What you are asked to do: Of the lines below, write out exactly those from the line with "Download Forms (1352, 20)" through the line with "Subscribe (224, 2508)", both included, and skip the rest.

################

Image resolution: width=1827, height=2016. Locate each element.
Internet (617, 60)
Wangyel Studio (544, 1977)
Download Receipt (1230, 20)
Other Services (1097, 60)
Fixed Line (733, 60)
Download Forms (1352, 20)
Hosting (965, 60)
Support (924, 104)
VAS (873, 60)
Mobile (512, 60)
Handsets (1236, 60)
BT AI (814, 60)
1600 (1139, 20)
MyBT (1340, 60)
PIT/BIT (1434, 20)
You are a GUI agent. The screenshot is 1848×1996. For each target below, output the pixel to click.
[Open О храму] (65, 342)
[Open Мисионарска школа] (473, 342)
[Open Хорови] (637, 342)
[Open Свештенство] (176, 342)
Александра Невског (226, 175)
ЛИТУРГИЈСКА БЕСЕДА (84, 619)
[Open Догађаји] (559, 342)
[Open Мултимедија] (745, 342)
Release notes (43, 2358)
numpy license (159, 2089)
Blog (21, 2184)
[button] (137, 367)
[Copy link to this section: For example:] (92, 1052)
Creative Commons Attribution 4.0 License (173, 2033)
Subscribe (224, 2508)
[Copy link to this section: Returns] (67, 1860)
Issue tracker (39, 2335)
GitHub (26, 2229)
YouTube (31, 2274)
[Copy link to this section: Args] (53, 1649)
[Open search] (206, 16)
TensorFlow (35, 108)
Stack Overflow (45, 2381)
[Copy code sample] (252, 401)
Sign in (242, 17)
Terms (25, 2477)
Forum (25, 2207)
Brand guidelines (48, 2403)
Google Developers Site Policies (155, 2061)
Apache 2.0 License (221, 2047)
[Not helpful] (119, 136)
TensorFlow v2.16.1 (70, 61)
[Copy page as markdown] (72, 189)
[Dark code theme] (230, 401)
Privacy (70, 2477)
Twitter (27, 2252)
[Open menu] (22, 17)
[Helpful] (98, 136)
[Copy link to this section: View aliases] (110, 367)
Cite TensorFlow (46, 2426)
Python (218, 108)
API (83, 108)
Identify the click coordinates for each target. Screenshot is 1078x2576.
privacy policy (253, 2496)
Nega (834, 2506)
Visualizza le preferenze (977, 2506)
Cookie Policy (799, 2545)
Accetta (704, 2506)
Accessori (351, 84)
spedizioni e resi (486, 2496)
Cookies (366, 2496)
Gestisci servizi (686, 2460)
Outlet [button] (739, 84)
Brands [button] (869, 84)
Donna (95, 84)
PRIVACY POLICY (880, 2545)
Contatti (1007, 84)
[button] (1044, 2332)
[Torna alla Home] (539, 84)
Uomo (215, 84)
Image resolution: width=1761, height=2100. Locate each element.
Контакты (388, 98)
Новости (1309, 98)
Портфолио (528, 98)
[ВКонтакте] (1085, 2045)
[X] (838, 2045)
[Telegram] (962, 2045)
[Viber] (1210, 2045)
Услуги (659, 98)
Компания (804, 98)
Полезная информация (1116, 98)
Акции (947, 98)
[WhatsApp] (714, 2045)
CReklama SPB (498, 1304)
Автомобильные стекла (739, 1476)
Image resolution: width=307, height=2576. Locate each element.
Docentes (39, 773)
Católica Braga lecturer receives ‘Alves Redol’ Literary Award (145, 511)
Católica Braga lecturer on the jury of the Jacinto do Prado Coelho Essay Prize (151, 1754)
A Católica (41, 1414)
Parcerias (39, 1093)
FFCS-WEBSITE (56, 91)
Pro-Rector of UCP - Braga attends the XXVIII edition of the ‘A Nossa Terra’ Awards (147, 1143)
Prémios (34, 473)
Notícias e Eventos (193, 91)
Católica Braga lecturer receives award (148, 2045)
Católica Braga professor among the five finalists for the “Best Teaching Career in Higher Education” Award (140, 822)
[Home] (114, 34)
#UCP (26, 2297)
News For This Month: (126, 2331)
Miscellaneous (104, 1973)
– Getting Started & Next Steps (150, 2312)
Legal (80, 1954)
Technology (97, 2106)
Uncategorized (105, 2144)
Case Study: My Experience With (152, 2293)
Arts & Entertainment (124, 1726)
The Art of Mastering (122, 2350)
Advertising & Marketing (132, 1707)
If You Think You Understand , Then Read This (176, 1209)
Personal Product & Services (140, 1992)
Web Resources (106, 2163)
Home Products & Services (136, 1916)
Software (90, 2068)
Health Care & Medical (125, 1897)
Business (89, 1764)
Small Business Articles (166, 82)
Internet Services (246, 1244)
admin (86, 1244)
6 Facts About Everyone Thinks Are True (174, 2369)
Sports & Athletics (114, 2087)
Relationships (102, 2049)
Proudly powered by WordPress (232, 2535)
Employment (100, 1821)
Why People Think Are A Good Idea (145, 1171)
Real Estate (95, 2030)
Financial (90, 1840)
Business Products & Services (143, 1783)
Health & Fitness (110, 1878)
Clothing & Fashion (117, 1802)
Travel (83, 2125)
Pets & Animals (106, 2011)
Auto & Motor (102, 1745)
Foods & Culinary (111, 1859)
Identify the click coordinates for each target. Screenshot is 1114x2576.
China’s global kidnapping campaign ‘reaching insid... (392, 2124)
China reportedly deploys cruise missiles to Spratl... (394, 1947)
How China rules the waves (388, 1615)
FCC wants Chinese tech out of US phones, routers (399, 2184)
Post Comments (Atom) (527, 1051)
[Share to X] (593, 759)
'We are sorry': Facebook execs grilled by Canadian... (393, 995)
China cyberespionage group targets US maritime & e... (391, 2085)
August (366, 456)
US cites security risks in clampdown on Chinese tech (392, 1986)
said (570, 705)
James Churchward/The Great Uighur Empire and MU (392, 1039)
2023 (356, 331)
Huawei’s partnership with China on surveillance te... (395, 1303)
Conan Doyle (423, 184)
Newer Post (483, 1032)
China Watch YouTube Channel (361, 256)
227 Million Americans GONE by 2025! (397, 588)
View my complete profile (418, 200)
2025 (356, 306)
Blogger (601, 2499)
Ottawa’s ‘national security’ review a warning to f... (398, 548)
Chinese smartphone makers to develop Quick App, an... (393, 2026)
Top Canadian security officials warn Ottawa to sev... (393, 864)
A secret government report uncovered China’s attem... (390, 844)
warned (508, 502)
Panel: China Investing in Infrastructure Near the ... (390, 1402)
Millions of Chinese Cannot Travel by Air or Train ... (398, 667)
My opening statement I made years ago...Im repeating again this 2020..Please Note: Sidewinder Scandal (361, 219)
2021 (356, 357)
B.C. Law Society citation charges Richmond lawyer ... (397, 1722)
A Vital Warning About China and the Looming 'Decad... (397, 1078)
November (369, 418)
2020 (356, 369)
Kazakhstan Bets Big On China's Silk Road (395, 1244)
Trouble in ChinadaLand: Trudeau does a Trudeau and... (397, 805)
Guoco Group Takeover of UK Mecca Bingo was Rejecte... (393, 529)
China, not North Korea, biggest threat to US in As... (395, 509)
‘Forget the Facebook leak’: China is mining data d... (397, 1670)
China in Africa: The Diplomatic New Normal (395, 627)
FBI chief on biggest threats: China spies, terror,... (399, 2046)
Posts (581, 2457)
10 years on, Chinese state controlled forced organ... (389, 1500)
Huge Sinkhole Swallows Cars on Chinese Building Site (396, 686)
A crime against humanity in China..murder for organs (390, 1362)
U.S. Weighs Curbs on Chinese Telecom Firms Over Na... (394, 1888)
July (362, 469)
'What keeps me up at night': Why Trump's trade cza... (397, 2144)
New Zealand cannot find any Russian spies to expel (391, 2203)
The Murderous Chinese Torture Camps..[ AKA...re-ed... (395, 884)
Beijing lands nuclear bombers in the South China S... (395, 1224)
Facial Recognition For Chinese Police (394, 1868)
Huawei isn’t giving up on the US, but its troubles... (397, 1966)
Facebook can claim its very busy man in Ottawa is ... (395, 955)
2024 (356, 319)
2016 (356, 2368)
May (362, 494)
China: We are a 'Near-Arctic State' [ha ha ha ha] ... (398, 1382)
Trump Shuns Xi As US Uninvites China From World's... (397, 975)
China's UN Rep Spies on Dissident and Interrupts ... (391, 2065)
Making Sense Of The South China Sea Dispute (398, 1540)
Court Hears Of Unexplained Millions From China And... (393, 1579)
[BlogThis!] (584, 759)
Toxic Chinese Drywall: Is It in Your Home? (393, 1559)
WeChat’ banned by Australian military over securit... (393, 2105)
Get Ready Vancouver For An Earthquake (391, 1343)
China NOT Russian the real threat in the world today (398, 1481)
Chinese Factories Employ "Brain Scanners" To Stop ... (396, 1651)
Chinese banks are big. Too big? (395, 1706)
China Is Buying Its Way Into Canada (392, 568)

################

Answer to the problem:
Download Forms (1352, 20)
Hosting (965, 60)
Support (924, 104)
VAS (873, 60)
Mobile (512, 60)
Handsets (1236, 60)
BT AI (814, 60)
1600 (1139, 20)
MyBT (1340, 60)
PIT/BIT (1434, 20)
You are a GUI agent. The screenshot is 1848×1996. For each target below, output the pixel to click.
[Open О храму] (65, 342)
[Open Мисионарска школа] (473, 342)
[Open Хорови] (637, 342)
[Open Свештенство] (176, 342)
Александра Невског (226, 175)
ЛИТУРГИЈСКА БЕСЕДА (84, 619)
[Open Догађаји] (559, 342)
[Open Мултимедија] (745, 342)
Release notes (43, 2358)
numpy license (159, 2089)
Blog (21, 2184)
[button] (137, 367)
[Copy link to this section: For example:] (92, 1052)
Creative Commons Attribution 4.0 License (173, 2033)
Subscribe (224, 2508)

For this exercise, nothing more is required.